TransTech Bus has a flexible manufacturing facility which allow a wide variety of options. TransTech buses may include:

  Flat-floor configurations
  Wheelchair lifts (Ricon, Braun, etc.)
  Track Seating (L-track or slide-track)
  Air conditioning (Bus-Air, MCC, ACT, etc.)
  Acoustic ceilings
  Child check systems
  Camera installations
  Electric bi-fold doors (including street-side bi-fold mounting)

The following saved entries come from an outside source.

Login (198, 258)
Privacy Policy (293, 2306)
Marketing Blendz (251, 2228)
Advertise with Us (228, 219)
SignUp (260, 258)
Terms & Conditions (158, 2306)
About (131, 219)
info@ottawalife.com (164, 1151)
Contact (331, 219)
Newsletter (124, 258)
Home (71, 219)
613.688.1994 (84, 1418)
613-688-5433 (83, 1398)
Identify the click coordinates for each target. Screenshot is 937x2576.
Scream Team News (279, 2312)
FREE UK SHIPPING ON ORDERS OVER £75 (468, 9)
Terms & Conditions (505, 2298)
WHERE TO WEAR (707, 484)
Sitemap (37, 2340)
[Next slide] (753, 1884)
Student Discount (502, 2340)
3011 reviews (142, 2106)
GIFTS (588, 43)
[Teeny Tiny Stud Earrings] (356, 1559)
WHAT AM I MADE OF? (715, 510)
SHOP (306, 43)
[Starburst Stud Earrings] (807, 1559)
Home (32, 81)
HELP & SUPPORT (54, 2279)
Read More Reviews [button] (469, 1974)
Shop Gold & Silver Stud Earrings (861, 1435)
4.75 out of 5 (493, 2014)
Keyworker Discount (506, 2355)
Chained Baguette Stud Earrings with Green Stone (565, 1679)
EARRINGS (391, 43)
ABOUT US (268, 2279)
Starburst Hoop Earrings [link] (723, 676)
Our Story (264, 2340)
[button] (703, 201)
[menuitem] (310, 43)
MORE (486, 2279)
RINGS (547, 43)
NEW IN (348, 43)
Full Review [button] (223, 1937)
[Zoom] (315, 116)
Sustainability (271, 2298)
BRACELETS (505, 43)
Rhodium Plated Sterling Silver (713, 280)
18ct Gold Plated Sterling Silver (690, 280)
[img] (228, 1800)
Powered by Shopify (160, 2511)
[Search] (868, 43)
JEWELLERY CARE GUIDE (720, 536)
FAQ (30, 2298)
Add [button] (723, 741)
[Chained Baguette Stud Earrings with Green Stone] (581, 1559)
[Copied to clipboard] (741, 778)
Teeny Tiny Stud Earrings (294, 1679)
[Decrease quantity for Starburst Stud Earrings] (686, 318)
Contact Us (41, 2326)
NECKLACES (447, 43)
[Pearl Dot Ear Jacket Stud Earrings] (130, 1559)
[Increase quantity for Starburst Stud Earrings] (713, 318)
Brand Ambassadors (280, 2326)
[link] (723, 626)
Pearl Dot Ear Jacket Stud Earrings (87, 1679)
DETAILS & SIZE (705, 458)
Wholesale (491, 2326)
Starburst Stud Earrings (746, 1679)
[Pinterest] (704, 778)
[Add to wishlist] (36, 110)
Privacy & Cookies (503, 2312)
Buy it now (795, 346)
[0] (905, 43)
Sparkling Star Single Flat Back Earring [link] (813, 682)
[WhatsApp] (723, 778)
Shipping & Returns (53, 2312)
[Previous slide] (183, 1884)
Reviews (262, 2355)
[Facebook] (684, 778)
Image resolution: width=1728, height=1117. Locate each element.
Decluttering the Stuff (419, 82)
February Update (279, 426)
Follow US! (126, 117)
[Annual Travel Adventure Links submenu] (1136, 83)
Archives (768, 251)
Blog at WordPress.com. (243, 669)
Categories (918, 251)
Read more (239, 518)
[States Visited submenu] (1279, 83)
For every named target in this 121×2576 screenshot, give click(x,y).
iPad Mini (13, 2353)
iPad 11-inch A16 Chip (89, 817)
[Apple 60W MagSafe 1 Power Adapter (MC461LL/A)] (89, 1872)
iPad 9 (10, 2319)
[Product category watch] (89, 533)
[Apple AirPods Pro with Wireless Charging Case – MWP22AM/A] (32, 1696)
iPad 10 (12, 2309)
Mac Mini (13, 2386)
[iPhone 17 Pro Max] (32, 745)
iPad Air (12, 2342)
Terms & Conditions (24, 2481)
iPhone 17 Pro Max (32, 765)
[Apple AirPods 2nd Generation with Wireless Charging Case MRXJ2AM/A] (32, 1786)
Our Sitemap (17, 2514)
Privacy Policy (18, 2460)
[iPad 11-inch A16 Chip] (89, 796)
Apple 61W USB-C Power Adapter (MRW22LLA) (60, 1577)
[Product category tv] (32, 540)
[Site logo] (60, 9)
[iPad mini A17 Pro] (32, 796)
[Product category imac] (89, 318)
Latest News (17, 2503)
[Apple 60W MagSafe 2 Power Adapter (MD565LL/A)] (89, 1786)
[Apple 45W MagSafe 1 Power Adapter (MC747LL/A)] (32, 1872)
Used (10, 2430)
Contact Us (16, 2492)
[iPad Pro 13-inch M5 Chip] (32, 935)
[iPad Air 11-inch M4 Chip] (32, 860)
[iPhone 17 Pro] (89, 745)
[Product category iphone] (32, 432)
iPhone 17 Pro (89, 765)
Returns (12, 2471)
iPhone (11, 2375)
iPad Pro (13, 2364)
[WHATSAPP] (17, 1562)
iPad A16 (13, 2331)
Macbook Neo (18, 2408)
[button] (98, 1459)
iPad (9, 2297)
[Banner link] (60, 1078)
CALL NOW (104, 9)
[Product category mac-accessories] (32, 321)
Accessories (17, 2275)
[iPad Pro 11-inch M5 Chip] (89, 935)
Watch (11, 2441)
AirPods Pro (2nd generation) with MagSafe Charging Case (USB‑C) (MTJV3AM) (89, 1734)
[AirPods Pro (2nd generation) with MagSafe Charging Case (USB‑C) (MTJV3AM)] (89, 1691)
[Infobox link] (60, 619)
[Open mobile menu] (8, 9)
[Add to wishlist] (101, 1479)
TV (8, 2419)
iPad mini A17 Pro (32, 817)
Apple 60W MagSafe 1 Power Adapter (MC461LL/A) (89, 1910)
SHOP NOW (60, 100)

  Complete LED lighting options
  Vandal lock systems

===e-Trans===
In October 2011, at the yearly conference of the National Association of Pupil Transportation, Trans Tech debuted the first factory-built battery-powered electric school bus. A 42-passenger vehicle based on the Newton electric truck from Smith Electric Vehicles. With the chassis manufactured in the Bronx, New York City, the entire bus was manufactured in New York State. A set of two lithium-ion batteries give the eTrans an approximate range of up to 130 miles between charges, taking an average of eight hours to fully recharge. This initial vehicle was never certified to operate, and the grant project was later taken over by Motiv Power Systems. The Motiv Powered SSTe has been shown at shows including the Green California Summit and is commercially available from TransTech.